[start of ENTRIES PROVIDED]
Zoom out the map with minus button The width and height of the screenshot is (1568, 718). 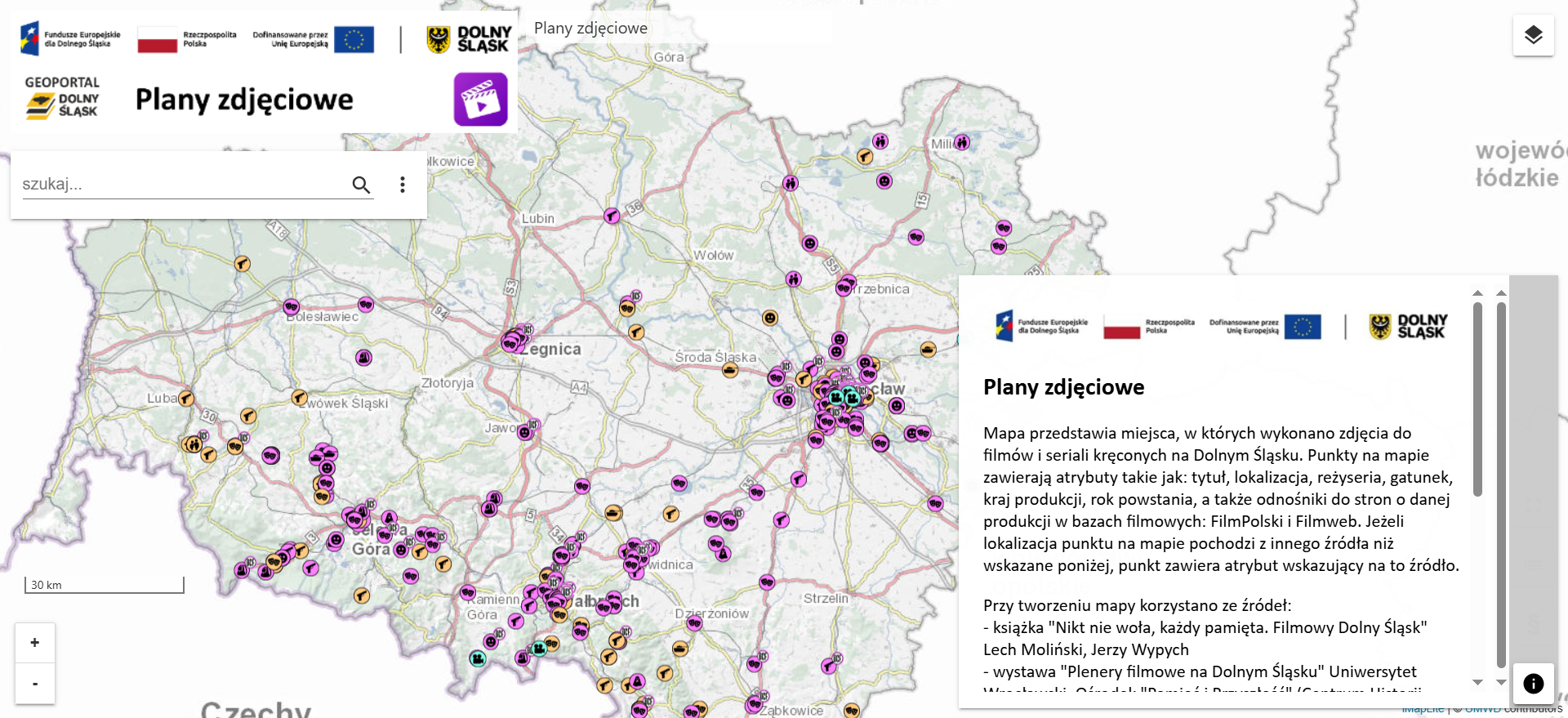pos(35,684)
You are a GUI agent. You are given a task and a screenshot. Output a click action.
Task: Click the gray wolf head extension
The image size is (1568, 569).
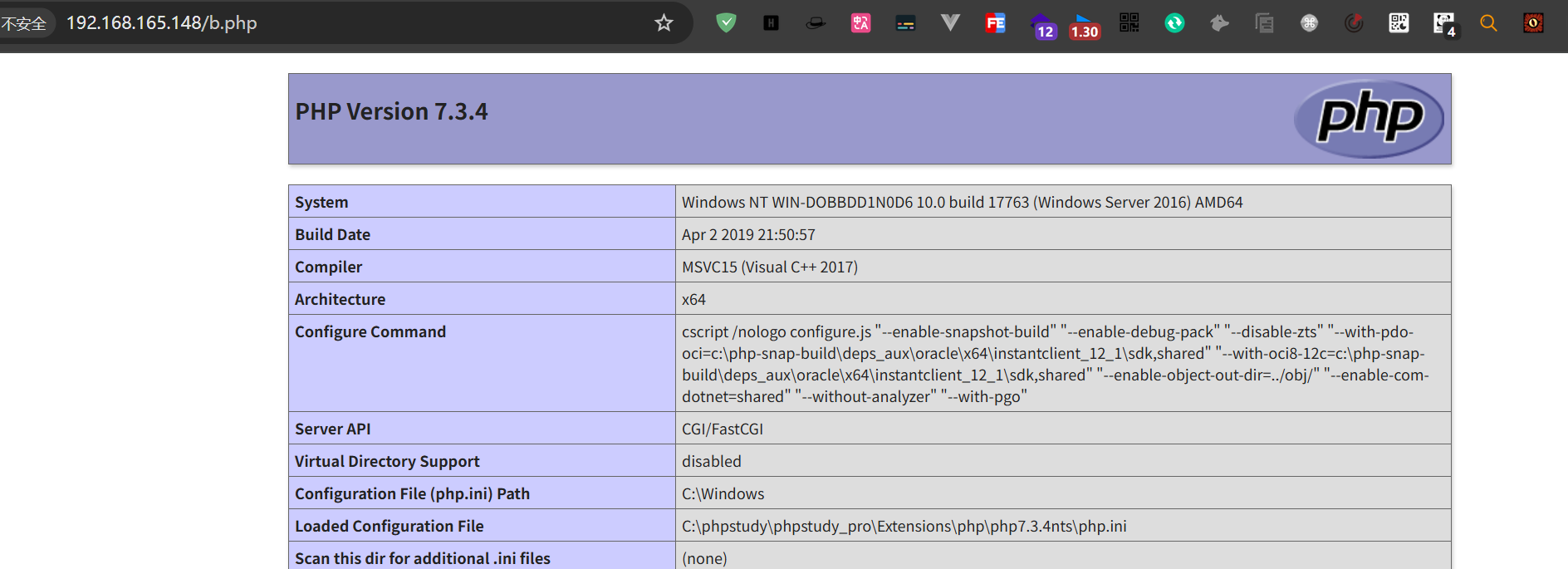click(1219, 23)
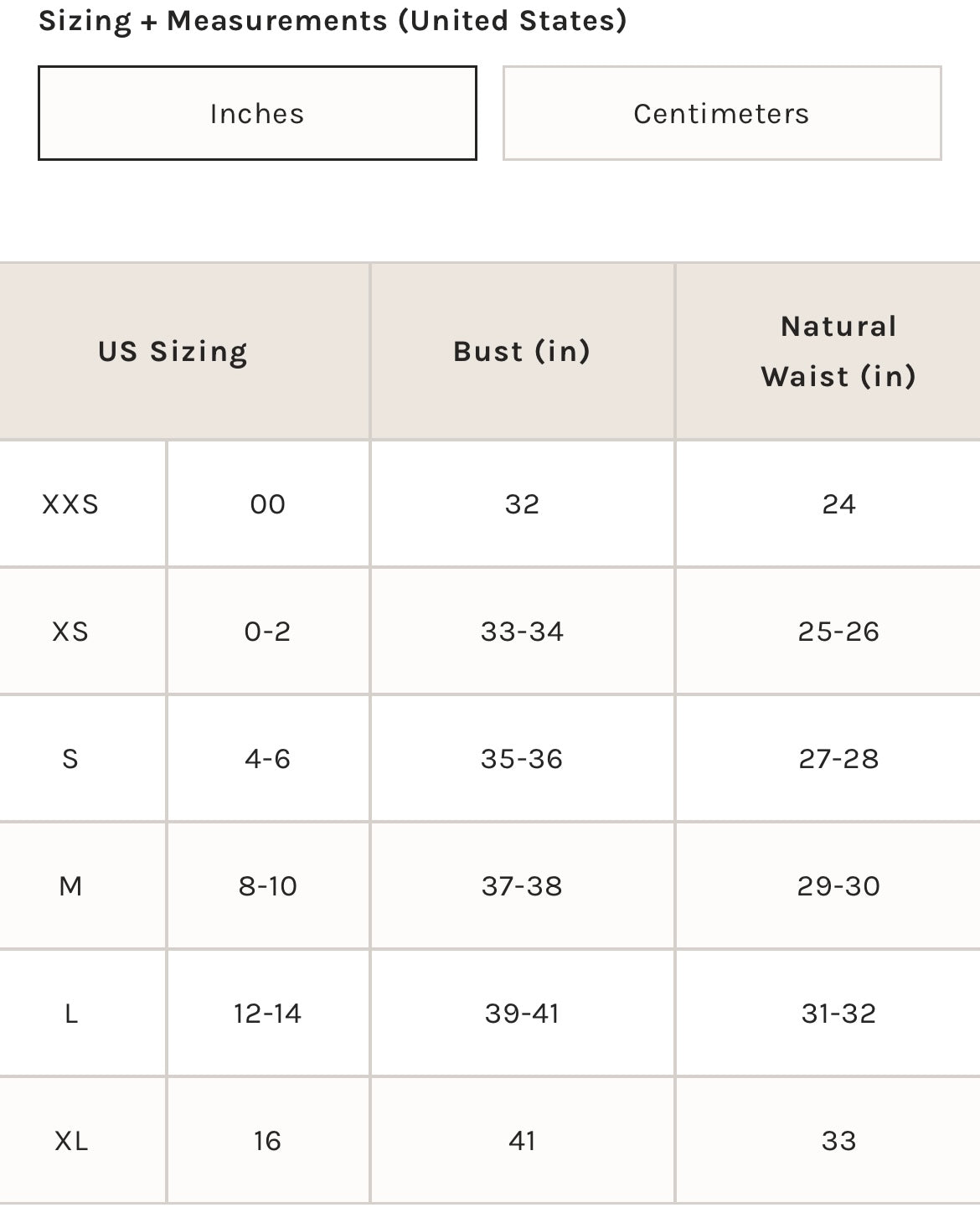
[end of ENTRIES PROVIDED]
REQUEST: Copy the entries exactly, from the line containing "You are a GUI" through the end of the entries, including both ends. Leave the pictures out of your copy.

RESPONSE TO THE EXERCISE:
You are a GUI agent. You are given a task and a screenshot. Output a click action.
Task: Click the gray wolf head extension
The image size is (1568, 569).
click(1219, 23)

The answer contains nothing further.